The fossil of an extinct giant beaver species — unearthed 170 years ago in New York — offers new insights into paleoproteomics, the study of ancient proteins.
Ancient proteins are potentially useful in positioning animals on the evolutionary tree as well as in understanding the evolution of life and the planet over time.
Researchers who study ancient proteins would depend on fossils dug up for the specific purpose. In the new study, the team used a fossilized giant beaver skull obtained in 1845 from Central New York and has been housed since then at New York State Museum.
"In paleoproteomics we've generally looked at specimens collected recently and carefully stored in climate-controlled conditions,” explained study author and postdoc researcher Timothy Cleland from the University of Texas-Austin, adding that in their study they dealt with a specimen long sitting on a museum shelf.

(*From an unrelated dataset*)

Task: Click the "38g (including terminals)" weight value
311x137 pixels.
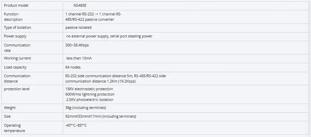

That is the challenge when using existing fossils for paleoproteomics, a young discipline: will the long gathered specimens offer the needed protein information?
For this study, the team extracted proteins coming from the Castoroides ohioensis skull, the first ever found, and used a technique called mass spectrometry analysis to seek for proteins, which are amino acid chains obtained from instructions in DNA that assume a number of roles in living organisms.
They detected plenty of specimens of collagen 1, the most prevalent bone protein, along with post-translational modifications or chemical changes found on the protein surface that are not DNA-defined. Discovering these modifications is considered valuable since it has little precedent in the emerging field.
Cleland said, for instance, that post-translational modifications of some proteins can shed light on how certain organisms manipulate or process the protein, such as collagen, for better functioning. What has been done so far is just “scratching the surface,” noted the authors.
A database containing post-translational modifications to ancient creatures, as well as a database of primary protein sequences, is hoped to be used for better tackling evolutionary changes. Protein engineering, too, can see how an ancient protein function compares to the same in modern living animals.
The research also emphasized the significance of museum collections in further research and scientific exploration.
“Without maintaining collections rich in diversity of specimens, both ancient and modern, similar research that examines these windows into our past would not be possible,” said vertebrate paleontology curator Robert Feranec of New York State Museum.
The findings were detailed in the journal Proceedings of the Royal Society B.